# [RECORDS FOR THE EXERCISE]
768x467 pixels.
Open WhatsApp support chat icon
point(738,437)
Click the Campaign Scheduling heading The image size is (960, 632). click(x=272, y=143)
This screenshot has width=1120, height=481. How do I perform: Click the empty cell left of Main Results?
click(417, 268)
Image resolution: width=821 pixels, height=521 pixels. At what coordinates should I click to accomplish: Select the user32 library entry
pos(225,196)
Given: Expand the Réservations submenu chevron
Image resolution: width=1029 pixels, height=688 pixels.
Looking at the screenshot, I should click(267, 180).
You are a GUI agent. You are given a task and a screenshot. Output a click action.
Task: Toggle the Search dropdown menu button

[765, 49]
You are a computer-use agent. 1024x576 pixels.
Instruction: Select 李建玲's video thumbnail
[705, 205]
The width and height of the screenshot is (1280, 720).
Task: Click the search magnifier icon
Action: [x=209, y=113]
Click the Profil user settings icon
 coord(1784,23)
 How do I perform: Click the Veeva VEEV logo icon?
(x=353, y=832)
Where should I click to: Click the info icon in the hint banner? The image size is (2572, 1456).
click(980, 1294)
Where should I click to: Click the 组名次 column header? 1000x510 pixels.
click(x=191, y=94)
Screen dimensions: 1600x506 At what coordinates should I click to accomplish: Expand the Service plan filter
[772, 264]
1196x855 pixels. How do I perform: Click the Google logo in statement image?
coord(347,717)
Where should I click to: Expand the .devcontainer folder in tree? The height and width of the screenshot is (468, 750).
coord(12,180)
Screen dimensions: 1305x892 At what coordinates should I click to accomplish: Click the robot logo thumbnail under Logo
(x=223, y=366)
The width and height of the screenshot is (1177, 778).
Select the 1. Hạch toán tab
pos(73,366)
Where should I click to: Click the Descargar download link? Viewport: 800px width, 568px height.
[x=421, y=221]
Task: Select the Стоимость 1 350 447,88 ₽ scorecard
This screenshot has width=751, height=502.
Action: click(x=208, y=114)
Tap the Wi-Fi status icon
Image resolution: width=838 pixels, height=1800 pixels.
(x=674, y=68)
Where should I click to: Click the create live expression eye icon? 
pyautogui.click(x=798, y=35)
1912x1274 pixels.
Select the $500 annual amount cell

# [ABOUT THIS TASK]
Retype the entries word for word.

# [OUTPUT FOR THIS TASK]
768x467 pixels.
Open WhatsApp support chat icon
point(738,437)
Click the Campaign Scheduling heading The image size is (960, 632). click(x=272, y=143)
This screenshot has width=1120, height=481. How do I perform: Click the empty cell left of Main Results?
click(417, 268)
Image resolution: width=821 pixels, height=521 pixels. At what coordinates should I click to accomplish: Select the user32 library entry
pos(225,196)
Given: Expand the Réservations submenu chevron
Image resolution: width=1029 pixels, height=688 pixels.
Looking at the screenshot, I should click(267, 180).
You are a GUI agent. You are given a task and a screenshot. Output a click action.
Task: Toggle the Search dropdown menu button

[765, 49]
You are a computer-use agent. 1024x576 pixels.
Instruction: Select 李建玲's video thumbnail
[705, 205]
The width and height of the screenshot is (1280, 720).
Task: Click the search magnifier icon
Action: [x=209, y=113]
Click the Profil user settings icon
 coord(1784,23)
 How do I perform: Click the Veeva VEEV logo icon?
(x=353, y=832)
Where should I click to: Click the info icon in the hint banner? The image size is (2572, 1456).
click(980, 1294)
Where should I click to: Click the 组名次 column header? 1000x510 pixels.
click(x=191, y=94)
Screen dimensions: 1600x506 At what coordinates should I click to accomplish: Expand the Service plan filter
[772, 264]
1196x855 pixels. How do I perform: Click the Google logo in statement image?
coord(347,717)
Where should I click to: Expand the .devcontainer folder in tree? The height and width of the screenshot is (468, 750).
coord(12,180)
Screen dimensions: 1305x892 At what coordinates should I click to accomplish: Click the robot logo thumbnail under Logo
(x=223, y=366)
The width and height of the screenshot is (1177, 778).
Select the 1. Hạch toán tab
pos(73,366)
Where should I click to: Click the Descargar download link? Viewport: 800px width, 568px height.
[x=421, y=221]
Task: Select the Стоимость 1 350 447,88 ₽ scorecard
This screenshot has width=751, height=502.
Action: click(x=208, y=114)
Tap the Wi-Fi status icon
Image resolution: width=838 pixels, height=1800 pixels.
(x=674, y=68)
Where should I click to: Click the create live expression eye icon? 
pyautogui.click(x=798, y=35)
1912x1274 pixels.
Select the $500 annual amount cell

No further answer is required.